**TASK GOAL:**
Revise the listing below so that every occurrence of "screenshot" becomes "capture", leaving all other text unchanged. Omit the pictures from your version.

**ROWS:**
══════════════════════════════
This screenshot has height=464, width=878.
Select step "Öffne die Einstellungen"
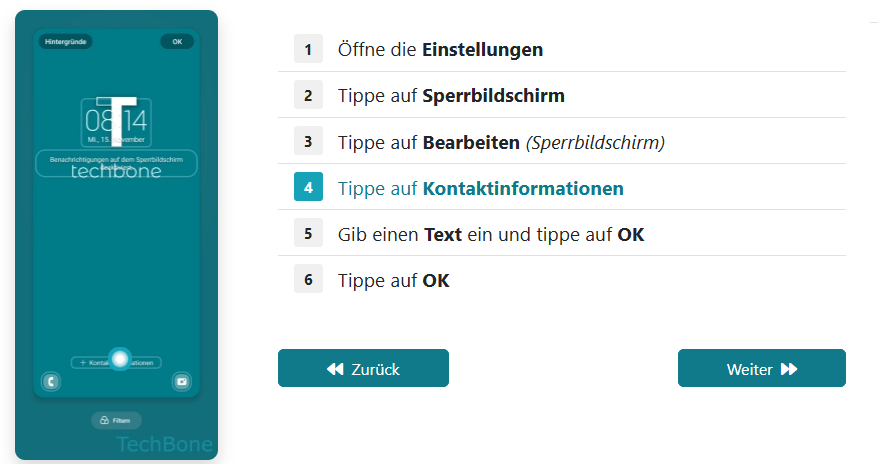pyautogui.click(x=440, y=49)
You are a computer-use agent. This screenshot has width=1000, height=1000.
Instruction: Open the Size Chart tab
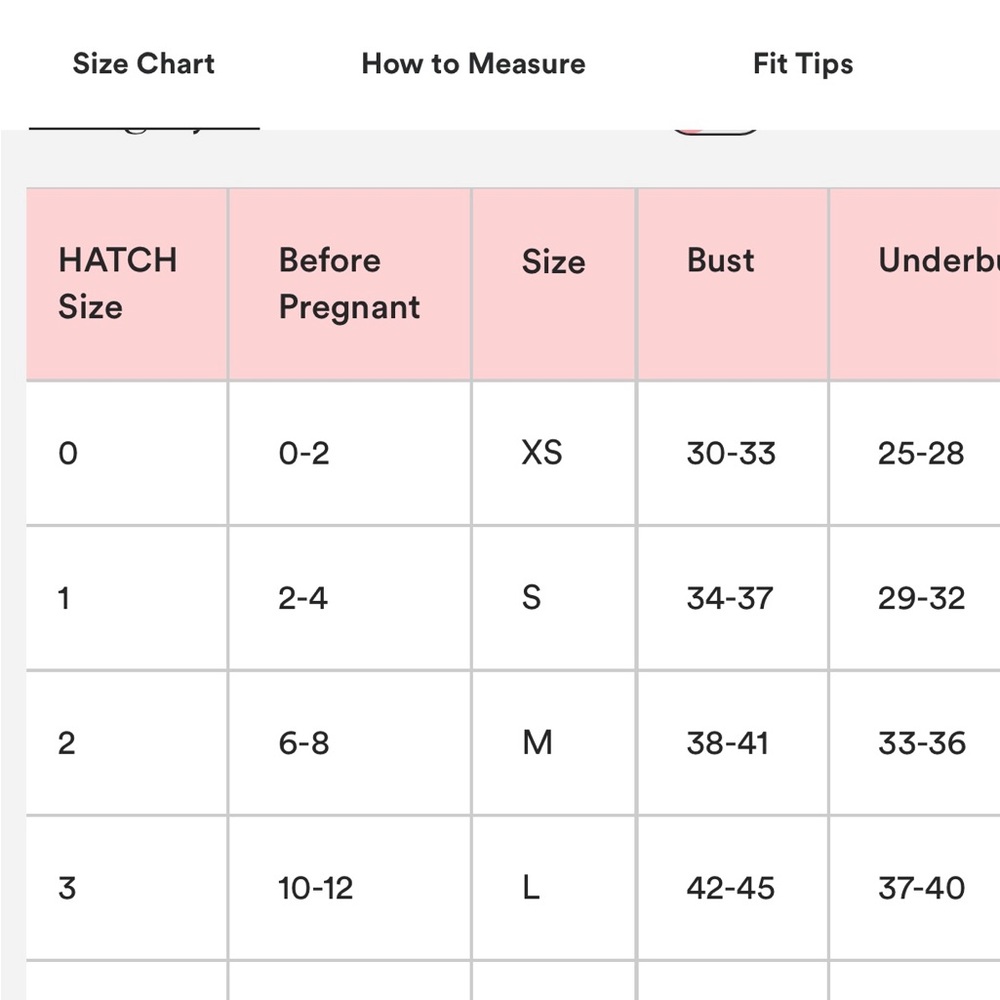click(143, 64)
══════════════════════════════
**EXPECTED ANSWER:**
This capture has height=464, width=878.
Select step "Öffne die Einstellungen"
pyautogui.click(x=440, y=49)
You are a computer-use agent. This capture has width=1000, height=1000.
Instruction: Open the Size Chart tab
click(143, 64)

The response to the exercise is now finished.